:: To do ::
A verbatim copy of the data is wanted, minus any picture in it.

[Collected data entries]

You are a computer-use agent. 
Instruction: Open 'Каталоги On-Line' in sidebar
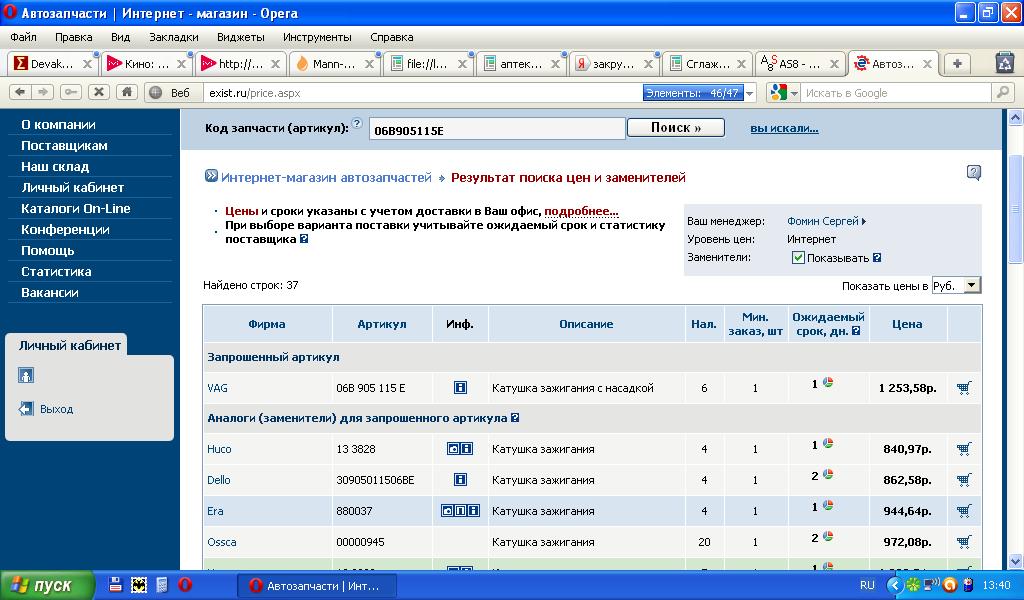[x=76, y=209]
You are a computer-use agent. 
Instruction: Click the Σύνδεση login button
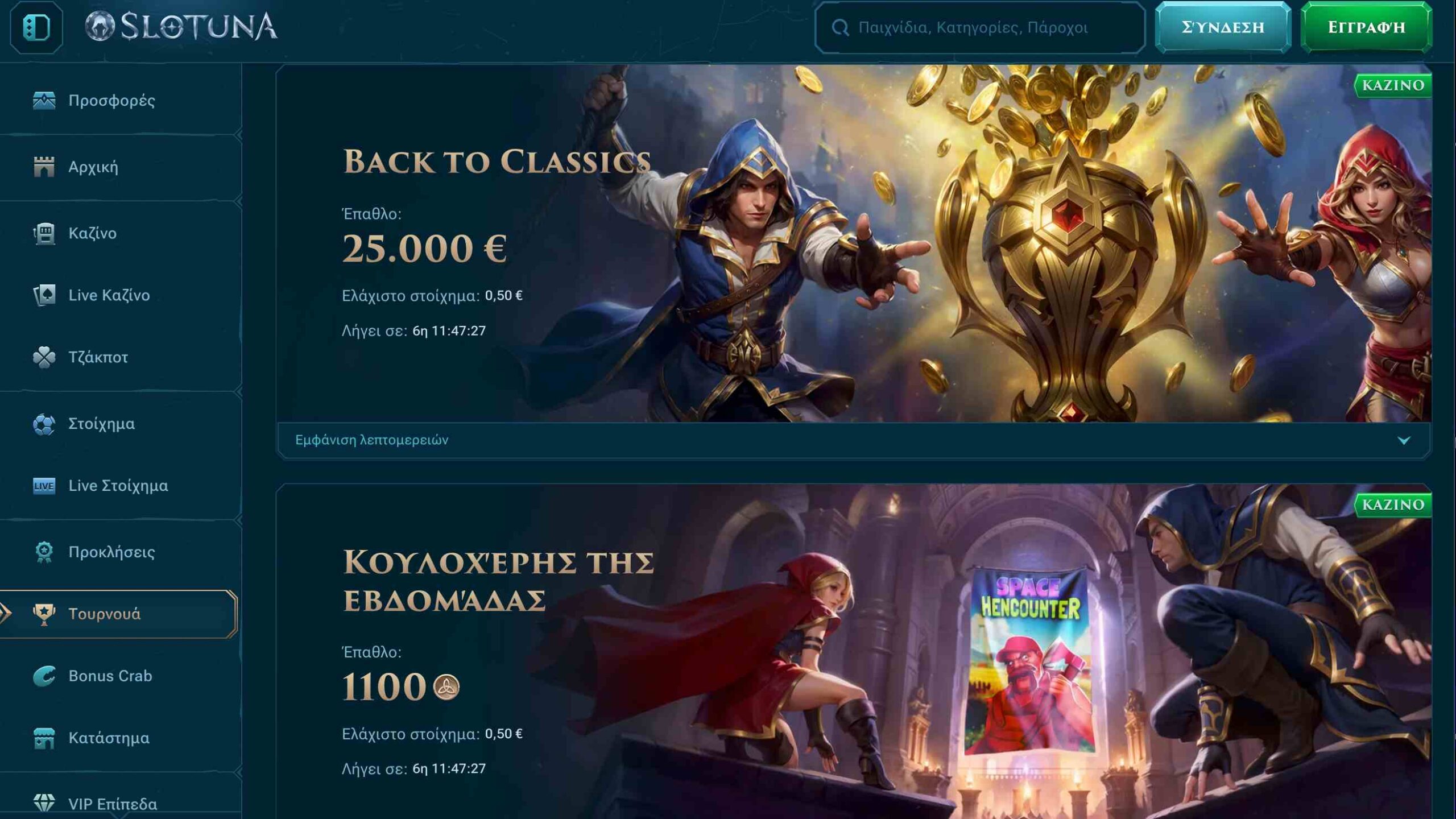point(1223,27)
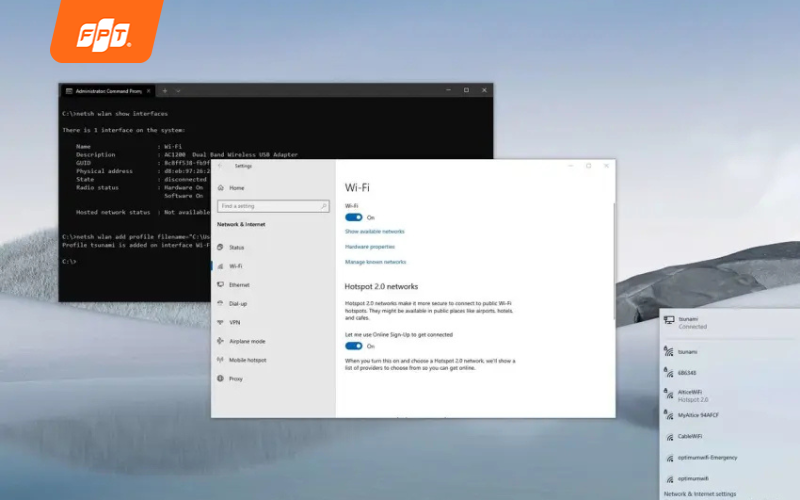Open the Hardware properties link
The width and height of the screenshot is (800, 500).
pos(370,246)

:: Solution for this exercise ::
You are a computer-use agent. 
Instruction: Open 'Каталоги On-Line' in sidebar
[x=76, y=209]
You are a computer-use agent. 
Instruction: Click the Σύνδεση login button
point(1223,27)
Open the Hardware properties link
The width and height of the screenshot is (800, 500).
pos(370,246)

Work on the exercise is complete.